Sword of Legendia was a video game announced in 2006 by Namco Bandai Games, for the Wii. Despite the title's similarity to the 2005 PlayStation 2 role-playing video game title by Namco, Tales of Legendia, it was confirmed by producer Tsutomu Gouda that it was not part of the Tales series. In a Japan Expo 2011 interview, the game was revealed to have been cancelled.

==History==
Sword of Legendia was revealed during the Wii's preview event on September 13, 2006. That same year, there was a video on the Wii's Japanese website showing various interviews with developers, one of whom was Makoto Yoshizumi, producer of Tales of Symphonia. During a discussion of the Wii Remote, he displayed a single piece of artwork for the game. Little was said about Sword of Legendia after this, but it remained listed on Namco's Japanese website in their Wii games section, alongside Tales of Symphonia: Dawn of the New World, which was revealed back in 2007.

Tsutomu Gouda commented on the game in a 2008 interview regarding the then-upcoming Tales of Vesperia. He confirmed that he was in charge of the game, and that it was still in development, though the game would likely undergo a title change before release, as it was not meant to be associated with the Tales series.

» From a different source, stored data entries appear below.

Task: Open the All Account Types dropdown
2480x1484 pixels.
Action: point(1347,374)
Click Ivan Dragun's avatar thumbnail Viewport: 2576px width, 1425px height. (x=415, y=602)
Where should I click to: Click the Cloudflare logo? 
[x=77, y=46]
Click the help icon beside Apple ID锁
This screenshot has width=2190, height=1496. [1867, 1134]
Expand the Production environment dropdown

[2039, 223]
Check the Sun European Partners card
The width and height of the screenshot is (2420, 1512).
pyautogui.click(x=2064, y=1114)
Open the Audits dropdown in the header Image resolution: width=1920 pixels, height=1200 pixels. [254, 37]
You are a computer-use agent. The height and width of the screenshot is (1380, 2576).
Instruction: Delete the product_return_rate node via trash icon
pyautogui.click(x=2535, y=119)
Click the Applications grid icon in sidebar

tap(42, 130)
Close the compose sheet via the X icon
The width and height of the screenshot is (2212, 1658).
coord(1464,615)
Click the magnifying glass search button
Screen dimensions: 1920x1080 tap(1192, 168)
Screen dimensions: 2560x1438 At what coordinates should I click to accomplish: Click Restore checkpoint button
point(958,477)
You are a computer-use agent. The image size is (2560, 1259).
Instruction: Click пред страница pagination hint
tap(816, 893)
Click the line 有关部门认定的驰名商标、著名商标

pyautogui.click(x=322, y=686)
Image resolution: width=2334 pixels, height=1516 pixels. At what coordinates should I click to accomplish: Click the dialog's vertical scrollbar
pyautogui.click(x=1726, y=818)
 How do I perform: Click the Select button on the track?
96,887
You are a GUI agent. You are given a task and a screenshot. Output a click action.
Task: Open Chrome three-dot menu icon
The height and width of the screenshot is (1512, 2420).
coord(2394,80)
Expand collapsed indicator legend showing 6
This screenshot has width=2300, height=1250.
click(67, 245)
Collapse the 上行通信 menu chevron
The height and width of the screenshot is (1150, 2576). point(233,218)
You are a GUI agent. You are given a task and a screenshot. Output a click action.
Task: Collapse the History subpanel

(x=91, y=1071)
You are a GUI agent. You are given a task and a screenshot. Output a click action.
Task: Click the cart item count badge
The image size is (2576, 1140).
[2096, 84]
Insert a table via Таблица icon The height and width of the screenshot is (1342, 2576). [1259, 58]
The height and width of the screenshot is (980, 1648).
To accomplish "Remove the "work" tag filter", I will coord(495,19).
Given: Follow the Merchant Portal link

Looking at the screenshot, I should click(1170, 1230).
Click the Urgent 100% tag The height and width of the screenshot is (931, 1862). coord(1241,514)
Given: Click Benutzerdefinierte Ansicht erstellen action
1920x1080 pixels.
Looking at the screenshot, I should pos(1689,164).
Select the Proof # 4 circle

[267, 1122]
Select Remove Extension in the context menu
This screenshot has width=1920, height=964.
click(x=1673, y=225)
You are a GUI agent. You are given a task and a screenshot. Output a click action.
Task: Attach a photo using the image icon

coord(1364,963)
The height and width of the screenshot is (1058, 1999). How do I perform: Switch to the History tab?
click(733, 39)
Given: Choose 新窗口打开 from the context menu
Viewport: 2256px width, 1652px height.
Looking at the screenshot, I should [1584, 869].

On May 19, 2009, website Cubed3 posted an interview with the producer of Fragile, Kentarou Kawashima, asking about if Fragile and Sword of Legendia were in any way related and if Sword of Legendia was even still in development. Kawashima responded that the two games were unrelated and that he could not disclose details about Sword of Legendia.

In a French interview with Makoto Yoshizumi, it was revealed that Sword of Legendia had been cancelled for several years.